British-Iranian jailed in Tehran faces new charge: family

Nazanin Zaghari-Ratcliffe appeared in court without a lawyer to face charge of 'spreading propaganda', her husband says.

    Richard Ratcliffe, husband of Nazanin, has been campaigning for his wife's release since her detention in 2016 [File: AP]
    Richard Ratcliffe, husband of Nazanin, has been campaigning for his wife's release since her detention in 2016 [File: AP]

    A British-Iranian woman imprisoned in Iran has appeared in court to face a new charge of "spreading propaganda" against the government, according to her husband.

    In a statement sent to Al Jazeera on Monday, Richard Ratcliffe said his wife, Nazanin Zaghari-Ratcliffe, denied the latest charge after being summoned to a court in the capital, Tehran, on Saturday.

    Zaghari-Ratcliffe, a charity worker with the Thompson Reuters Foundation, is already serving a five-year jail term in Tehran's Evin Prison, after being convicted in 2016 for allegedly plotting to overthrow the Iranian government - allegations that she had vehemently denied. 

    Mizan, the news agency of Iran's judiciary, also reported the hearing. 

    To Zaghari-Ratcliffe and her family, the new case is seen as a ploy to delay her release on parole, which has already been reportedly approved by the head of the prison.  

    According to a press statement issued by the Free Nazanin campaign group, she appeared in court without her lawyer present.  

    She was reportedly ordered to find a new lawyer within 10 days after the judge barred the existing one from entering the courtroom as he was not allowed to represent her on "security cases". 

    During her court appearance, she was shown a file containing photos and press coverage of her detention, among other documents.

    "While she was not allowed to read it in detail, from that quick view she understood she was being prosecuted again with the same material that had been exaggerated and used to justify her first trial," the statement read.

    'Appeal for clemency'

    At the courtroom, Zaghari-Ratcliffe told the judge, identified as Abolghassem Salavati, that she had "never been involved in overthrowing the regime".
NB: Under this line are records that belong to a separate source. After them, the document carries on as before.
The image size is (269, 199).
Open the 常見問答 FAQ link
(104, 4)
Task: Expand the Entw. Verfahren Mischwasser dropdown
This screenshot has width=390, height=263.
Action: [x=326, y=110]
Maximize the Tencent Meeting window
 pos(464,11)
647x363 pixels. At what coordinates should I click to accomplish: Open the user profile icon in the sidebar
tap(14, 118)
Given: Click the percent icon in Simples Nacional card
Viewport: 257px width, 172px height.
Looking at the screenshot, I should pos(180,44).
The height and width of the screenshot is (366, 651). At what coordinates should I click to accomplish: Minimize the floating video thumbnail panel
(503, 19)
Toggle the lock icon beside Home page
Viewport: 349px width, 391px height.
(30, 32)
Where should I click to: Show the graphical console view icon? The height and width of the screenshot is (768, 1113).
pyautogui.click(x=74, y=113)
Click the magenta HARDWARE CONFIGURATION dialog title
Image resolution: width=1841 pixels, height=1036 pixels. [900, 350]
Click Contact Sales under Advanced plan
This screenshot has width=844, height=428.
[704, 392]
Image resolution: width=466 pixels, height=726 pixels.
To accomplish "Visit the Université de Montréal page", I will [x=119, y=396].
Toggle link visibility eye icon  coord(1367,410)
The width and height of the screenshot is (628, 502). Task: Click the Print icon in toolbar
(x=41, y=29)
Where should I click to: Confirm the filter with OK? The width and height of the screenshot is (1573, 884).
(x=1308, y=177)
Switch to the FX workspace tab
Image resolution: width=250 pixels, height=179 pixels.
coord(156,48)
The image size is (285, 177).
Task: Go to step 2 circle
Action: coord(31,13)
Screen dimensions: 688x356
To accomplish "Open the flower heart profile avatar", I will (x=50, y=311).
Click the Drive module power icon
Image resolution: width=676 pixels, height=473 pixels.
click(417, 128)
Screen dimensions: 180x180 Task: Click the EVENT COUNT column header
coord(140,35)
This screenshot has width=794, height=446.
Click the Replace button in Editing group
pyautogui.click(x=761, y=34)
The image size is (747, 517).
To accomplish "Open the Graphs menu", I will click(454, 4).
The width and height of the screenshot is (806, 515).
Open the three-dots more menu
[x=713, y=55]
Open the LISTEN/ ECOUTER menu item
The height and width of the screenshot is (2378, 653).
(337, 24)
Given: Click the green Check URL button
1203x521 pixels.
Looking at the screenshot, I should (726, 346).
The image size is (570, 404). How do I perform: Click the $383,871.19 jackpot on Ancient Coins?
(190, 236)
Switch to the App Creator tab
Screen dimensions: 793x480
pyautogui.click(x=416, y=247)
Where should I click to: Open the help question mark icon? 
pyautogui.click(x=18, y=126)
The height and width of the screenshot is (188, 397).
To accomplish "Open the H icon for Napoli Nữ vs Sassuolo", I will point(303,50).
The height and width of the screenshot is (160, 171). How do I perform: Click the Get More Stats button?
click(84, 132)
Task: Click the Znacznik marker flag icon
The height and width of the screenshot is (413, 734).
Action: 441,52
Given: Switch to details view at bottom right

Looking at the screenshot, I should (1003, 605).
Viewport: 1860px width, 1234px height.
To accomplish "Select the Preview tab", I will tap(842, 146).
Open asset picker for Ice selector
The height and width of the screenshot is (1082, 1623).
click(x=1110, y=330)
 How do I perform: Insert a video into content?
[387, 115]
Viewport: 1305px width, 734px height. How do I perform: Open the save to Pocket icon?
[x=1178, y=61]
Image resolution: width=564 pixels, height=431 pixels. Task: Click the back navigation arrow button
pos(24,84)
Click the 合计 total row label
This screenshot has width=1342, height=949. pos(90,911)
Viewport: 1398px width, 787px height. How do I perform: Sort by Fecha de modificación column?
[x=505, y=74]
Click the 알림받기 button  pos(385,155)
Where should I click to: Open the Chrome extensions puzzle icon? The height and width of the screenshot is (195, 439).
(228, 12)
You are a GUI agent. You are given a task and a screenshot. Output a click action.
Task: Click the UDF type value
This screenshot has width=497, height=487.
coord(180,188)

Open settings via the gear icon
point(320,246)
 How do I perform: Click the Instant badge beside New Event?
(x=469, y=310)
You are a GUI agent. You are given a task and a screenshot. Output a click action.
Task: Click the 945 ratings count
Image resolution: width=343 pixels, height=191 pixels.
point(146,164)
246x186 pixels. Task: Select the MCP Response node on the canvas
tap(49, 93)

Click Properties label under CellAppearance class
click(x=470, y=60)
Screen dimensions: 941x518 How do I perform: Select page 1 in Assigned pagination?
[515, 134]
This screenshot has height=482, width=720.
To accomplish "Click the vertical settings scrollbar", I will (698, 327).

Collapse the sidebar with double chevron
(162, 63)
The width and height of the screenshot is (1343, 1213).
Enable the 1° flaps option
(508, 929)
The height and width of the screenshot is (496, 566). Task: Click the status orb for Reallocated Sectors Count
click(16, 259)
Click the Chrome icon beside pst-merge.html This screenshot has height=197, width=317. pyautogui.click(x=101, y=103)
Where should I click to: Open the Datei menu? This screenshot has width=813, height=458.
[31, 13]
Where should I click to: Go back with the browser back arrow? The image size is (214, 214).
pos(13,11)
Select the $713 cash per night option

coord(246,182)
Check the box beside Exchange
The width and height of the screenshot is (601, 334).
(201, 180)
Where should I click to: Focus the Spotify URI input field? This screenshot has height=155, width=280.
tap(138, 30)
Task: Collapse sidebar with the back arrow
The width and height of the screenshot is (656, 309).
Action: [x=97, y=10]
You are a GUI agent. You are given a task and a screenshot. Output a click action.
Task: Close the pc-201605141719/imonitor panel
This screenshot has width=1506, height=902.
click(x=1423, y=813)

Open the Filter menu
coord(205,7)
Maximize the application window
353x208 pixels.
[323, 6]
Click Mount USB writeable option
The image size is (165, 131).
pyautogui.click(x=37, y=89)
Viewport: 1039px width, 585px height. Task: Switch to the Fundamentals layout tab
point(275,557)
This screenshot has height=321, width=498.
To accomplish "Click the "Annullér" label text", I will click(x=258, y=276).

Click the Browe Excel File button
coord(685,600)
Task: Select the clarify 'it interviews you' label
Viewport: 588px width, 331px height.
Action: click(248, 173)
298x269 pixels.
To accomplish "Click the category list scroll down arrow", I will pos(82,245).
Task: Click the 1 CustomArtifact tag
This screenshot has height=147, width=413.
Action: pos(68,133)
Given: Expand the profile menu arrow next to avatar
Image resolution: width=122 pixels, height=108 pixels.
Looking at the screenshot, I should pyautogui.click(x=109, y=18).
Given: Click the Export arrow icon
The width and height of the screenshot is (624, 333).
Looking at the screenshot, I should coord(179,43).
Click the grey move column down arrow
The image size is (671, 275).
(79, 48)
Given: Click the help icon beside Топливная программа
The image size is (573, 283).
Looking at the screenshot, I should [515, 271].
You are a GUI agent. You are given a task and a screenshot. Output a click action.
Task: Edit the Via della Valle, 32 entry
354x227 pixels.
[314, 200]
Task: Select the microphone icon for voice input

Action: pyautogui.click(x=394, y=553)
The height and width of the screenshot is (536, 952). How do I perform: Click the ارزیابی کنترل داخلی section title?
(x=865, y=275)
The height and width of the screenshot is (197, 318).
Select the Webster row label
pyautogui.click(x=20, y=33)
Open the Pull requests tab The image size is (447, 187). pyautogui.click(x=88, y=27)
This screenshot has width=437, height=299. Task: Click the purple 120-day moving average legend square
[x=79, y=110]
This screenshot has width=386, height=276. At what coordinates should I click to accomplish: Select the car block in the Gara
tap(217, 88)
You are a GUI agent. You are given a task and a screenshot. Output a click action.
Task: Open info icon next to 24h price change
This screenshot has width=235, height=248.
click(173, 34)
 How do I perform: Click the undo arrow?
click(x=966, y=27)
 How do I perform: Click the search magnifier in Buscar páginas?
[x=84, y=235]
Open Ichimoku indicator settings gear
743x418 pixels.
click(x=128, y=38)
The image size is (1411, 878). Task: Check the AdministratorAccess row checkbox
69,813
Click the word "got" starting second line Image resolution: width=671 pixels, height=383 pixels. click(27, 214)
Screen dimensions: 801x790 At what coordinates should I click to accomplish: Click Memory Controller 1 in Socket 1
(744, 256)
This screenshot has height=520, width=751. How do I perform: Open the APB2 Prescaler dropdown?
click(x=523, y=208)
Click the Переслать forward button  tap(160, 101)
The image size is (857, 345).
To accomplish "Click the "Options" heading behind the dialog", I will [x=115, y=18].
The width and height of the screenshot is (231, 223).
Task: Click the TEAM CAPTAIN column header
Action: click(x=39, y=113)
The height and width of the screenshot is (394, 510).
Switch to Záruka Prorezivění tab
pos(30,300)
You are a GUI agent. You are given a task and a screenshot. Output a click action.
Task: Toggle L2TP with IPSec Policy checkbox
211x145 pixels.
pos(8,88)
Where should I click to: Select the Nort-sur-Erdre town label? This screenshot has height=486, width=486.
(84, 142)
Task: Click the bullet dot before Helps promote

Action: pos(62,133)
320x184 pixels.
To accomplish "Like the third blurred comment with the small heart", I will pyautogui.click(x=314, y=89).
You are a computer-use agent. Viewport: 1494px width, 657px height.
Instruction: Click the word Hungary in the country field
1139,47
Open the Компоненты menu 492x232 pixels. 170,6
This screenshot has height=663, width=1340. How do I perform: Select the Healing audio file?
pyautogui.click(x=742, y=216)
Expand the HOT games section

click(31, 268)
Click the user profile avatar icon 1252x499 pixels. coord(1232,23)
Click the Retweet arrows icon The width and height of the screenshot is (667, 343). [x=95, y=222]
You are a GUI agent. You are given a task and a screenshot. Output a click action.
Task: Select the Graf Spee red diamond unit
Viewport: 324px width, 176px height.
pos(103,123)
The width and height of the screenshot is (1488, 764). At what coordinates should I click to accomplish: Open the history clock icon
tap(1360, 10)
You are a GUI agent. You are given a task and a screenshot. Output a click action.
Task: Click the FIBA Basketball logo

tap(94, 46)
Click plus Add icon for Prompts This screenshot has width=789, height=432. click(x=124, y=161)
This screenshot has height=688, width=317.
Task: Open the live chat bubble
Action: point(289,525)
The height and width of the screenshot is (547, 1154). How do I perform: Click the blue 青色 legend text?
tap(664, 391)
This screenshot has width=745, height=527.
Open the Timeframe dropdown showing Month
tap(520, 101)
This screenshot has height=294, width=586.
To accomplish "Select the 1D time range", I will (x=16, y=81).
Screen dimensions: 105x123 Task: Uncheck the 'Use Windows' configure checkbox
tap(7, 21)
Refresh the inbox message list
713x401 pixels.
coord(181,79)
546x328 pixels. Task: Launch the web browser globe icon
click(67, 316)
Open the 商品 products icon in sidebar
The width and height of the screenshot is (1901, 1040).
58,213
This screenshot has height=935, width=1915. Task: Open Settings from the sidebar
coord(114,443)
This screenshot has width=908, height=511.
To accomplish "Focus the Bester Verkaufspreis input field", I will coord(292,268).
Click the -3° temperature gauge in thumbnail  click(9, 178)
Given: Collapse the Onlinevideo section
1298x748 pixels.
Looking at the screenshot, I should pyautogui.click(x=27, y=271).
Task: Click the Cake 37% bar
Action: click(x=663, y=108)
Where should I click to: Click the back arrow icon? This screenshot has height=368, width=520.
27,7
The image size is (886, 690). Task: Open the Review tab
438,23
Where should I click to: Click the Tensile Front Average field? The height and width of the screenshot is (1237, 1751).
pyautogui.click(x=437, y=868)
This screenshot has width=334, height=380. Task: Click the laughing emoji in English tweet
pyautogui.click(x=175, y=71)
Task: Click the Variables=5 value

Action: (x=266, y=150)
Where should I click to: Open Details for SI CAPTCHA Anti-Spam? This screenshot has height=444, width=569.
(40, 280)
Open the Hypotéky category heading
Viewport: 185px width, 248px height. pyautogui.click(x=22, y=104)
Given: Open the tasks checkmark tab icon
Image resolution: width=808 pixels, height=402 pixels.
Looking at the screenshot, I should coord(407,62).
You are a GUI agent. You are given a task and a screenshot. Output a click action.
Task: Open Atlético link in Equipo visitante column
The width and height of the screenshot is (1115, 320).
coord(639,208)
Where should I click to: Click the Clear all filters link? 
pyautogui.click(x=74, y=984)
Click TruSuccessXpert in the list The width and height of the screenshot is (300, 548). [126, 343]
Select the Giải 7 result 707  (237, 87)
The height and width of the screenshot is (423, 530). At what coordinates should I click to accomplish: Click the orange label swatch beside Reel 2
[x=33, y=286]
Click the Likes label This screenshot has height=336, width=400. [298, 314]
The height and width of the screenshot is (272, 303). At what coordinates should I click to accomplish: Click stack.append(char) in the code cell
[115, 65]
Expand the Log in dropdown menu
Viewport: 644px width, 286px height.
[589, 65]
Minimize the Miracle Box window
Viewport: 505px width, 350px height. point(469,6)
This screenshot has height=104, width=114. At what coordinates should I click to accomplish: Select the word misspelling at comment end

    "I do think the government here needs to reform, but I have never been involved in any attempts to change the regime. I have my red lines with some of the political groups who want to be an alternative. I do not want to overthrow the regime," the statement quoted her as saying.

    Zaghari-Ratcliffe had relayed the details of her appearance in court to her family and the new British Ambassador to Iran Robert Macaire, whom she met for 20 minutes on Sunday.

    It was the first time she was allowed to contact the embassy in more than two years. 

    During her conversation with Macaire, she pleaded that he and the UK Foreign Secretary Boris Johnson visit her in prison. 

    She also asked that the UK government file a formal diplomatic note protesting against the new charge against her, the Free Nazanin Campaign statement said. 

    The case presents another challenge for the British government, which has a long but complicated relationship with the Iranian government. 

    At Saturday's hearing, Zaghari-Ratcliffe appealed to the judge that she be granted temporary freedom to spend time with her daughter, who is turning four in June.

    "There is something called clemency. Give me that for the sake of my baby," Zaghari-Ratcliffe told the judge, according to the campaign group's statement.

    The judge reportedly responded: "Given your words, I will do my best to address your case quickly. We will attend to it on a priority basis, and I will talk to the prosecutor".